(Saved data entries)

# # # # # # #

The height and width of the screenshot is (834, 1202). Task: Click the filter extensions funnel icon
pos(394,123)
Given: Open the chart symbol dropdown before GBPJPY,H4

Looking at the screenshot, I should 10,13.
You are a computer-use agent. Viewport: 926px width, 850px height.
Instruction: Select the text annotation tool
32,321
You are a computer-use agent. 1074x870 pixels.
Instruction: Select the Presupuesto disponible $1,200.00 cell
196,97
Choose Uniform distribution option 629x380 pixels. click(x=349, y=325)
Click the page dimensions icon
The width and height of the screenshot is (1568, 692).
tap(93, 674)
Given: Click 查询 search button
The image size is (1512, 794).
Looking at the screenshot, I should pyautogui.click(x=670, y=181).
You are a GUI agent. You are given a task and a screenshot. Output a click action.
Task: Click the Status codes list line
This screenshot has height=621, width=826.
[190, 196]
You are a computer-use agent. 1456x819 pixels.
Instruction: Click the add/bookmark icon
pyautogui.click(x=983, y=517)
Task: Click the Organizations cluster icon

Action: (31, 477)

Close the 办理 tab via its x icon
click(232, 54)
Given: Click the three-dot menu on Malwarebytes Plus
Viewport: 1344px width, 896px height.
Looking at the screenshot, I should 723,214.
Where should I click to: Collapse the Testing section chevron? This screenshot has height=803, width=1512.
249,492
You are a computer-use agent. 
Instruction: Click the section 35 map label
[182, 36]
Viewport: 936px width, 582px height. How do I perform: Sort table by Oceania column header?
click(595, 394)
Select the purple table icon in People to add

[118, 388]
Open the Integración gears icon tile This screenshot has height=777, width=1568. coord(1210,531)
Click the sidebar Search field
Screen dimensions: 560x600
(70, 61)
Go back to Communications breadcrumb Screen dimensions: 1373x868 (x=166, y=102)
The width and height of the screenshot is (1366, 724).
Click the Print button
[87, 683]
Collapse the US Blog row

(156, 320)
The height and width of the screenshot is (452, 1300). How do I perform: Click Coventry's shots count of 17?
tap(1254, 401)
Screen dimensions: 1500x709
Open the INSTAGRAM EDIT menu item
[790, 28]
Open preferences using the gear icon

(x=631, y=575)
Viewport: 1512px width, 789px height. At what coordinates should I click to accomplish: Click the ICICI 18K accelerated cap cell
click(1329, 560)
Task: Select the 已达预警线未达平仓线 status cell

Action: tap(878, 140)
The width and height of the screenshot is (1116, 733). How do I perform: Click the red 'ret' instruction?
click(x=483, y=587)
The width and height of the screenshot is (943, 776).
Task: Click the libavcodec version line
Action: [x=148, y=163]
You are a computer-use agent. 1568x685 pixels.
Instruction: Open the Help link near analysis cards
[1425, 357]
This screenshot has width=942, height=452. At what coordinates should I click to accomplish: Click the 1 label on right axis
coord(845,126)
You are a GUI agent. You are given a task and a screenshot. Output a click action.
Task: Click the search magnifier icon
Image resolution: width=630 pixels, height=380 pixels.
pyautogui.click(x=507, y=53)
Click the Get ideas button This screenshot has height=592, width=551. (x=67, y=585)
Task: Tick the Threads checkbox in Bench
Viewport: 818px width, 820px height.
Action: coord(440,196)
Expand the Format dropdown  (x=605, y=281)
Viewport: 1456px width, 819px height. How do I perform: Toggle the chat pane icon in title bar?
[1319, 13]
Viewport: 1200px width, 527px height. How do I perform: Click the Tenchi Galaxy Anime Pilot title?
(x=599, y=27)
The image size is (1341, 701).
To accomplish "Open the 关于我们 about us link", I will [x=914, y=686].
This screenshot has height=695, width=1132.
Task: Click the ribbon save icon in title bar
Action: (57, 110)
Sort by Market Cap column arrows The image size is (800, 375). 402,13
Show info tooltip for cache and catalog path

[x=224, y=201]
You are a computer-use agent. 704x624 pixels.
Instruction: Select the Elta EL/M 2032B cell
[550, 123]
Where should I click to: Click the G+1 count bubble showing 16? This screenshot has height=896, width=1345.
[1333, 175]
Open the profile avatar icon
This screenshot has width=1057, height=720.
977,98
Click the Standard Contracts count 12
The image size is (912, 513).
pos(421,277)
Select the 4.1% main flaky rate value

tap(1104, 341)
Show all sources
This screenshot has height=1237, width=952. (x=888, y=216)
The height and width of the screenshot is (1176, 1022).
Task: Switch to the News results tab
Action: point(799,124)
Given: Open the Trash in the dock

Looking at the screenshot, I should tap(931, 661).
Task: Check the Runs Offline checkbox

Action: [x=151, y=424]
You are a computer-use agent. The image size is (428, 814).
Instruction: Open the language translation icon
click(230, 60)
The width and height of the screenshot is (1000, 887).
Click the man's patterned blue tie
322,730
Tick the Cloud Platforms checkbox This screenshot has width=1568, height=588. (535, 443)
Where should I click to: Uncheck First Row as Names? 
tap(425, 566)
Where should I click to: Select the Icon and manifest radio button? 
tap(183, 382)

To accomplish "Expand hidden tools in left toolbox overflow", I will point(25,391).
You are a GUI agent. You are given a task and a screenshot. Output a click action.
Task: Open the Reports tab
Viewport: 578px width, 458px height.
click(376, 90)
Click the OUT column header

# # # # # # #

Filter the lines above, keeping each one that contains the string "Tick".

Output:
Task: Tick the Threads checkbox in Bench
Tick the Cloud Platforms checkbox This screenshot has width=1568, height=588. (535, 443)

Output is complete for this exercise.